Cosa aspettarsi dal nuovo segretario? La rottamazione deve iniziare da Roma

“Quando milioni di italiani vanno a votare non ci sono più alibi per nessuno”. Sono le parole di Matteo Renzi, nuovo segretario del partito Democratico, dopo lo spoglio delle schede. Dal palco dell’Obihall di Firenze, ha dichiarato: “abbiamo consapevolezza che chi è venuto a votare non ci ha dato solo 2 euro ma l’idea che si può credere nella cosa pubblica”. “Questa è la risposta al Vaffaday, la risposta di chi non vuole insultare nessuno, e di chi non fa liste di proscrizione”. Matteo Renzi ha portato a casa un risultato trionfale con il 68% delle preferenze, lasciando Gianni Cuperlo al 17,9, poco distante da Pippo Civati al 14. Alle urne si sono presentati 3 milioni di persone, un terzo in più rispetto alle previsioni.
Il premier Enrico Letta ha commentato la nomina del nuovo segretario affermando che “il Pd ha ancora una volta dimostrato la sua forza e la sua vitalita’; le primarie rimangono uno straordinario strumento di partecipazione, che oggi da’ forza alla nuova leadership del partito”. Il Presidente del Consiglio aveva espresso il suo voto alle 8 di mattina. “Una partecipazione cosi’ alta al voto e’ fondamentale per fare del Pd un argine contro il populismo crescente. Complimenti ai candidati che hanno condotto battaglie all’altezza della sfida.

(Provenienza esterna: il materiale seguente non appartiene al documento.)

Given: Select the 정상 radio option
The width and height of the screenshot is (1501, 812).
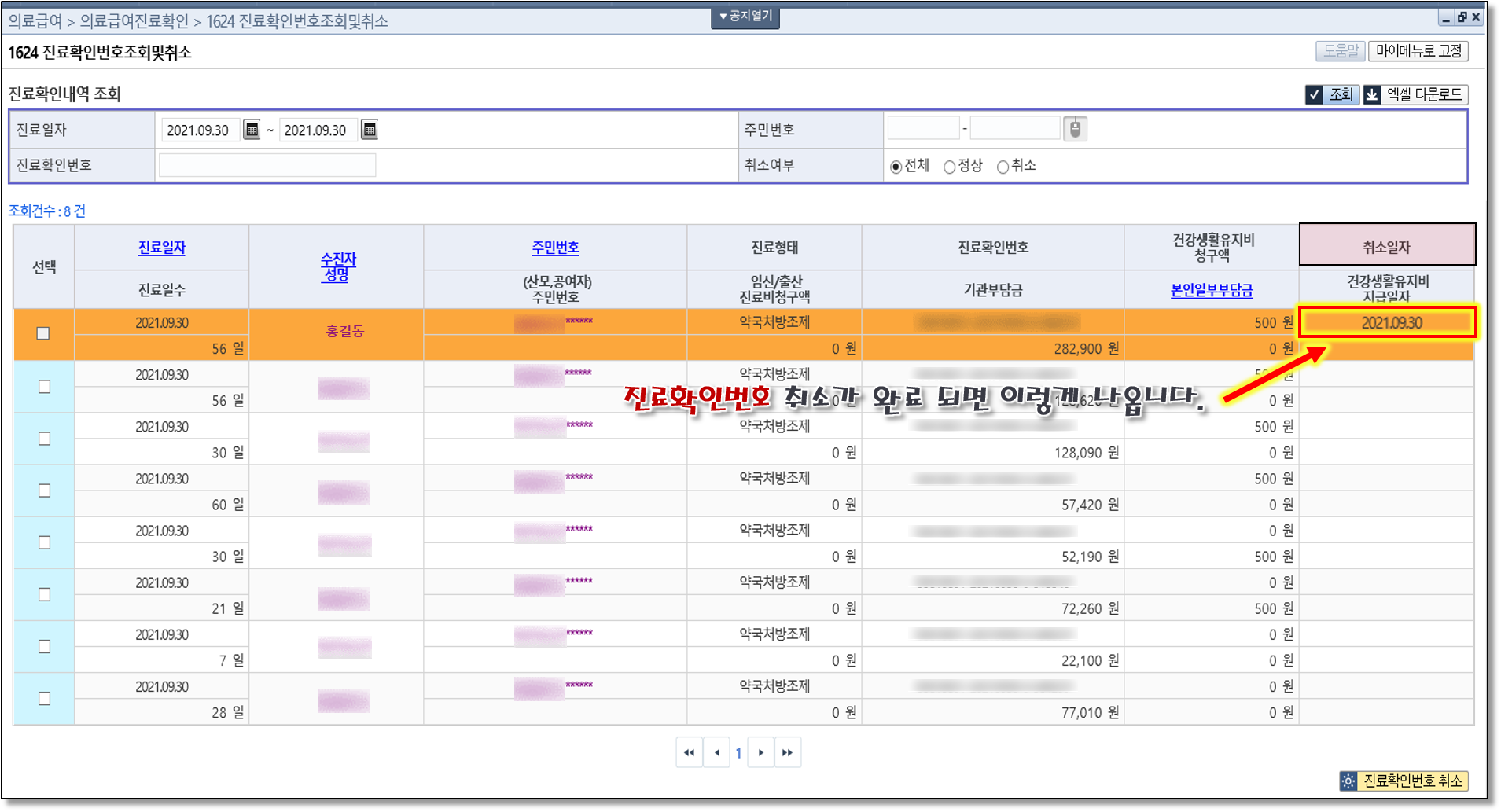Looking at the screenshot, I should pyautogui.click(x=950, y=167).
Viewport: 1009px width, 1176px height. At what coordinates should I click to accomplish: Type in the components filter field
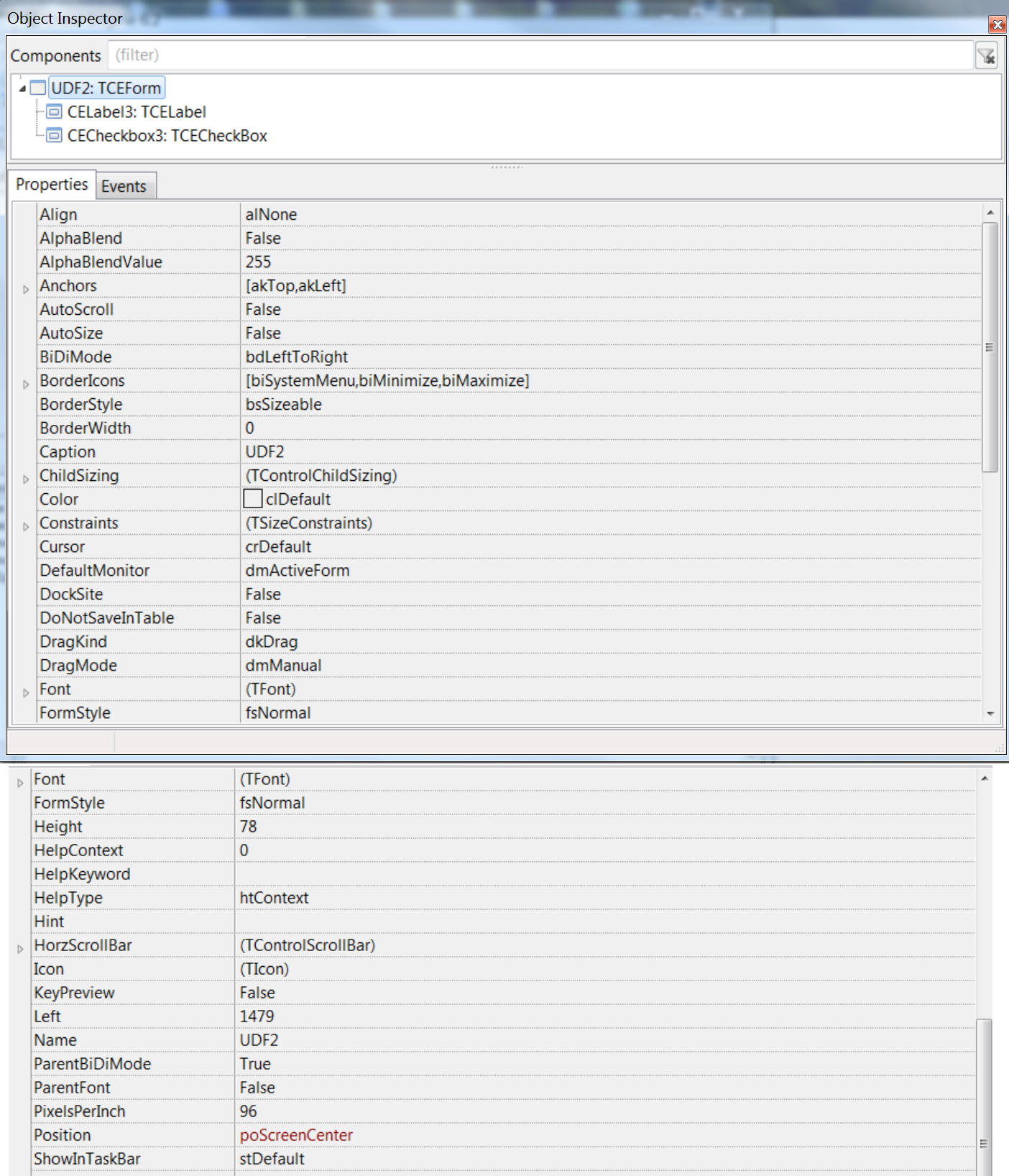click(x=539, y=55)
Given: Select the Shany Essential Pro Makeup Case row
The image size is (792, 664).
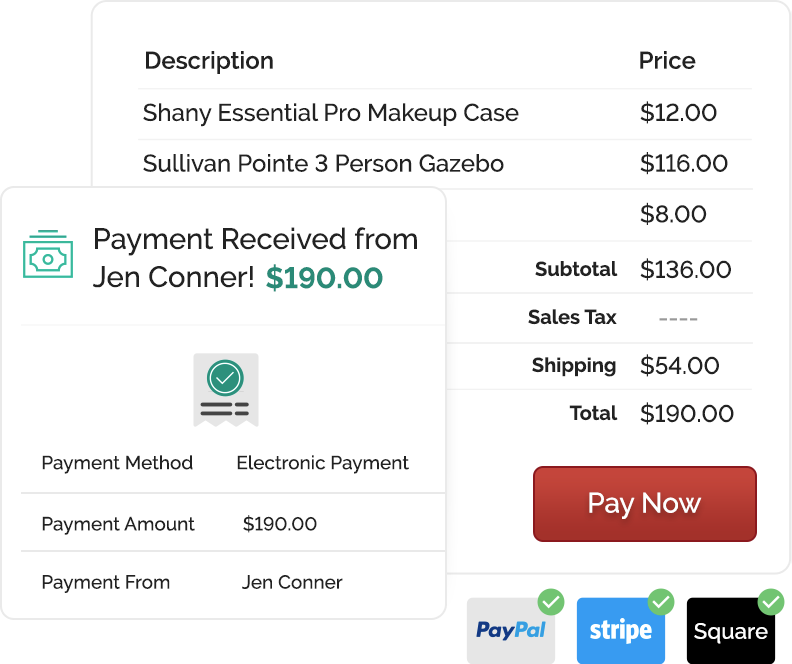Looking at the screenshot, I should click(x=445, y=113).
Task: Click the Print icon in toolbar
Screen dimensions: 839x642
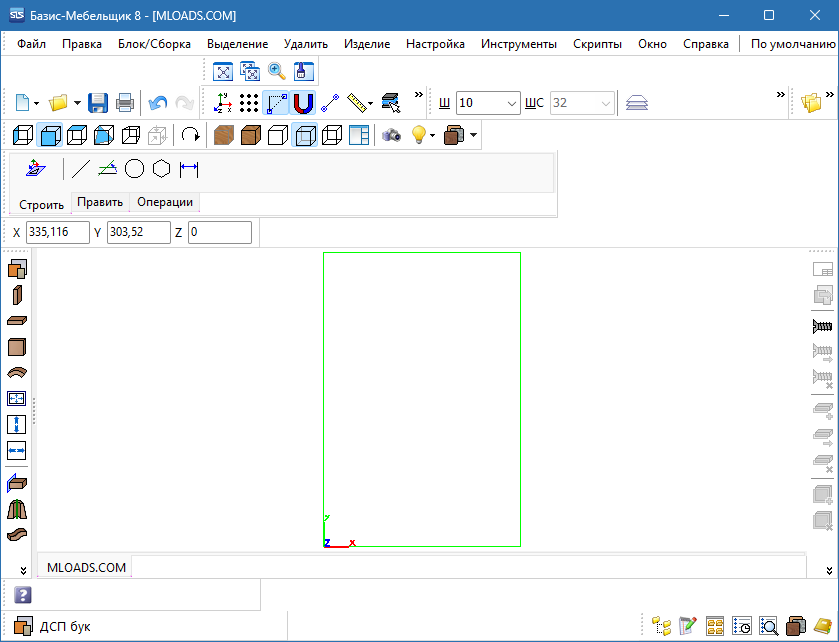Action: [x=125, y=103]
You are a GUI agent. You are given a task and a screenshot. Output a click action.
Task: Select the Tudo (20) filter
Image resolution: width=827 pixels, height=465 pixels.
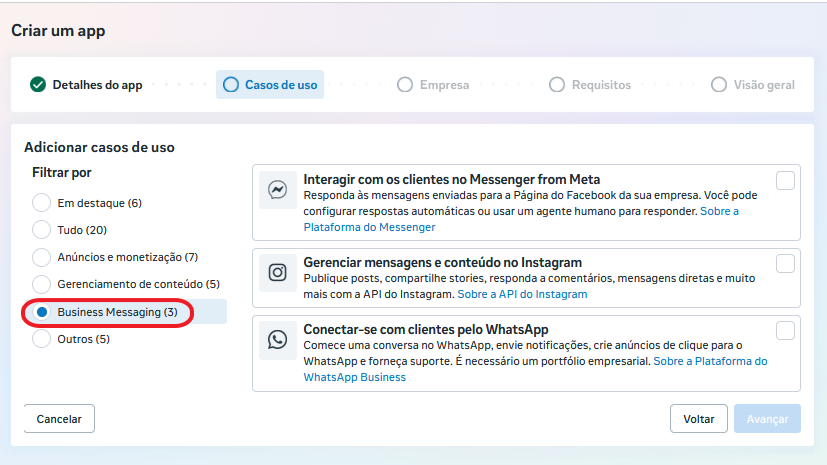point(42,230)
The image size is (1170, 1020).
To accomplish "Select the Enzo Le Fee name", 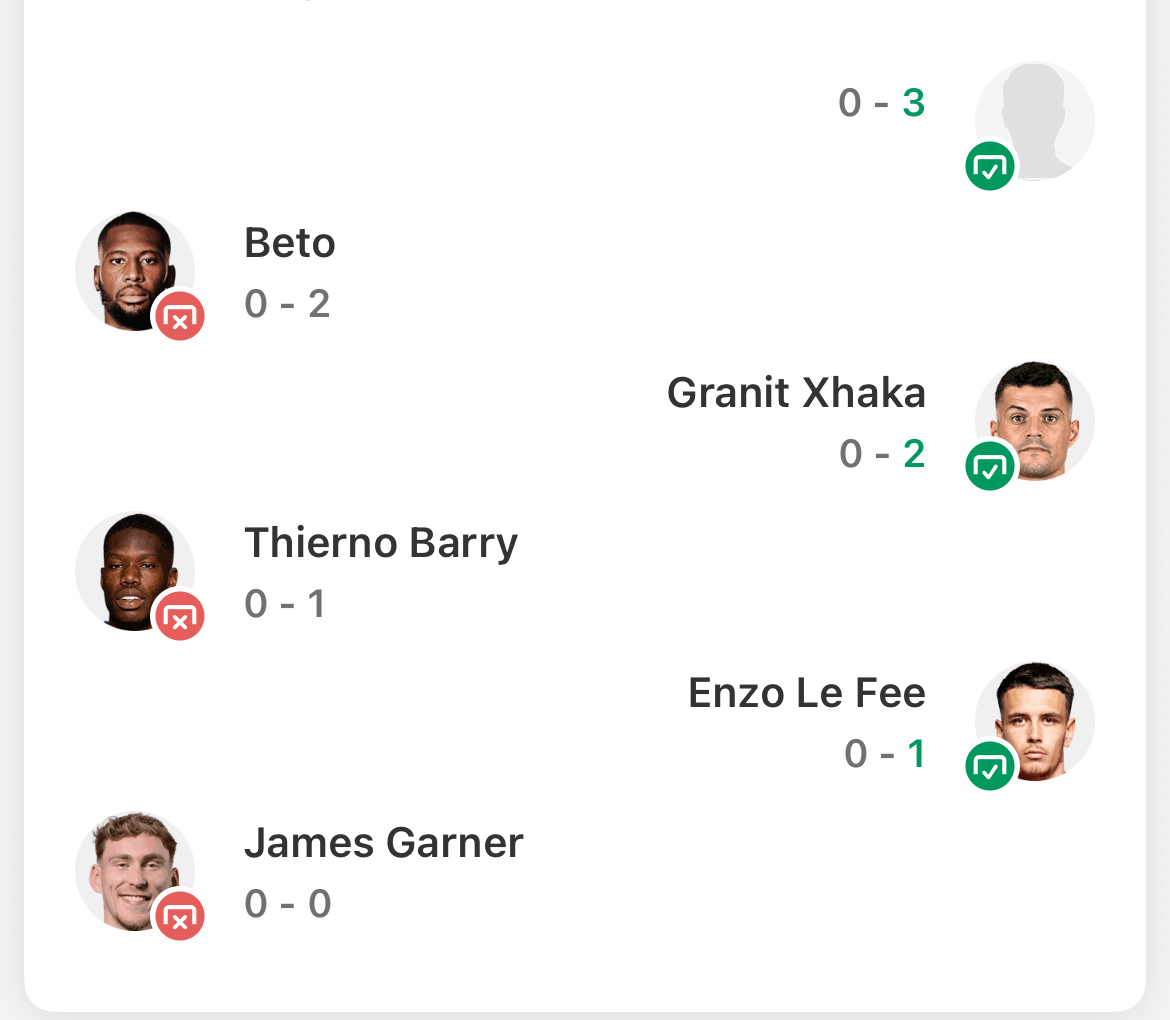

Sono sicuro che ognuno di loro spendera’ al meglio la legittimazione e il consenso ricevuti”.

Cosa ci si aspetta ora da Matteo Renzi? La rottamazione deve iniziare da Roma. La capitale è un famelico mostro burocratico, che con le sue spire soffoca anche i progetti più ambiziosi. Fece inciampare Silvio Berlusconi nel ’94, all’inizio della sua battaglia politica, quando poteva contare sullo stesso entusiasmo e su un elettorato “puro” come quello che oggi ripone le proprie speranze nel sindaco di Firenze. La burocrazia romana coinvolge anche le grandi organizzazioni intermedie, le associazioni di categoria, i sindacati e soprattutto i partiti, a cominciare dal Pd. Non si può pensare di cambiare il modo di governare e di abbattere i costi della politica senza cominciare dal Pd, il cui gruppo dirigente è composto da oltre 200 persone.